**What the exercise asks:** Copy every one of the entries below character for character, keeping each line as it stands.

**Records for the exercise:**
++++++
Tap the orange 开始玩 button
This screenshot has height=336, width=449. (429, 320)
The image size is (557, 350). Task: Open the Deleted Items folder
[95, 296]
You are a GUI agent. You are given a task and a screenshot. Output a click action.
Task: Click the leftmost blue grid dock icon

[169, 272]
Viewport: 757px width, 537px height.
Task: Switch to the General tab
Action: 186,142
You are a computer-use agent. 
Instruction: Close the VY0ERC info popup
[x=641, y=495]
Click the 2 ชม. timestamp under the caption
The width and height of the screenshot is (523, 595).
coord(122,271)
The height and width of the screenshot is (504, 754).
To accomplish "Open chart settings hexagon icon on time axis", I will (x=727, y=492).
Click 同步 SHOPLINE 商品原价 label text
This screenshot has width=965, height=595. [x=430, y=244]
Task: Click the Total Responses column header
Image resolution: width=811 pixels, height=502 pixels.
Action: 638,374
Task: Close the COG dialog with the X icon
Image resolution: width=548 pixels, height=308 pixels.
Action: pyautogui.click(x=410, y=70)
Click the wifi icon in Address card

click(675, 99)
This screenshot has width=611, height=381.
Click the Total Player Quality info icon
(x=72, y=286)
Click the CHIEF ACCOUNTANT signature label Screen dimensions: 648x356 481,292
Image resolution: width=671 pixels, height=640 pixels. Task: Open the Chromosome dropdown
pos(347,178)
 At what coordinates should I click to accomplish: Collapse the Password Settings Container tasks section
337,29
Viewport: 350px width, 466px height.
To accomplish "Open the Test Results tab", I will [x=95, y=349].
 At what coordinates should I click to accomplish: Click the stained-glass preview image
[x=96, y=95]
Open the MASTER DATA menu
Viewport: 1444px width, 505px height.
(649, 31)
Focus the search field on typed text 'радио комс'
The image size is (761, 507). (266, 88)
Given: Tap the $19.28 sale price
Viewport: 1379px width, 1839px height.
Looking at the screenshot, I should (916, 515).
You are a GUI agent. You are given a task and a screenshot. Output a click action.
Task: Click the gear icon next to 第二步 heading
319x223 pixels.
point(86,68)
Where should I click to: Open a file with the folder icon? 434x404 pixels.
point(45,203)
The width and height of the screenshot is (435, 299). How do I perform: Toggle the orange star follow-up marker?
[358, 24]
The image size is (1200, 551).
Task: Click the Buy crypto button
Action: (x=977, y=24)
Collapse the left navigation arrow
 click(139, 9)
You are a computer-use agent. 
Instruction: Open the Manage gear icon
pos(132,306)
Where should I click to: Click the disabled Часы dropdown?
++++++
**Solution below:**
Tap the orange 开始玩 button
This screenshot has height=336, width=449. (429, 320)
The image size is (557, 350). Task: Open the Deleted Items folder
[95, 296]
You are a GUI agent. You are given a task and a screenshot. Output a click action.
Task: Click the leftmost blue grid dock icon

[169, 272]
Viewport: 757px width, 537px height.
Task: Switch to the General tab
Action: 186,142
You are a computer-use agent. 
Instruction: Close the VY0ERC info popup
[x=641, y=495]
Click the 2 ชม. timestamp under the caption
The width and height of the screenshot is (523, 595).
coord(122,271)
The height and width of the screenshot is (504, 754).
To accomplish "Open chart settings hexagon icon on time axis", I will (x=727, y=492).
Click 同步 SHOPLINE 商品原价 label text
This screenshot has width=965, height=595. [x=430, y=244]
Task: Click the Total Responses column header
Image resolution: width=811 pixels, height=502 pixels.
Action: 638,374
Task: Close the COG dialog with the X icon
Image resolution: width=548 pixels, height=308 pixels.
Action: pyautogui.click(x=410, y=70)
Click the wifi icon in Address card

click(675, 99)
This screenshot has width=611, height=381.
Click the Total Player Quality info icon
(x=72, y=286)
Click the CHIEF ACCOUNTANT signature label Screen dimensions: 648x356 481,292
Image resolution: width=671 pixels, height=640 pixels. Task: Open the Chromosome dropdown
pos(347,178)
 At what coordinates should I click to accomplish: Collapse the Password Settings Container tasks section
337,29
Viewport: 350px width, 466px height.
To accomplish "Open the Test Results tab", I will [x=95, y=349].
 At what coordinates should I click to accomplish: Click the stained-glass preview image
[x=96, y=95]
Open the MASTER DATA menu
Viewport: 1444px width, 505px height.
(649, 31)
Focus the search field on typed text 'радио комс'
The image size is (761, 507). (266, 88)
Given: Tap the $19.28 sale price
Viewport: 1379px width, 1839px height.
Looking at the screenshot, I should (916, 515).
You are a GUI agent. You are given a task and a screenshot. Output a click action.
Task: Click the gear icon next to 第二步 heading
319x223 pixels.
point(86,68)
Where should I click to: Open a file with the folder icon? 434x404 pixels.
point(45,203)
The width and height of the screenshot is (435, 299). How do I perform: Toggle the orange star follow-up marker?
[358, 24]
The image size is (1200, 551).
Task: Click the Buy crypto button
Action: (x=977, y=24)
Collapse the left navigation arrow
 click(139, 9)
You are a computer-use agent. 
Instruction: Open the Manage gear icon
pos(132,306)
Where should I click to: Click the disabled Часы dropdown?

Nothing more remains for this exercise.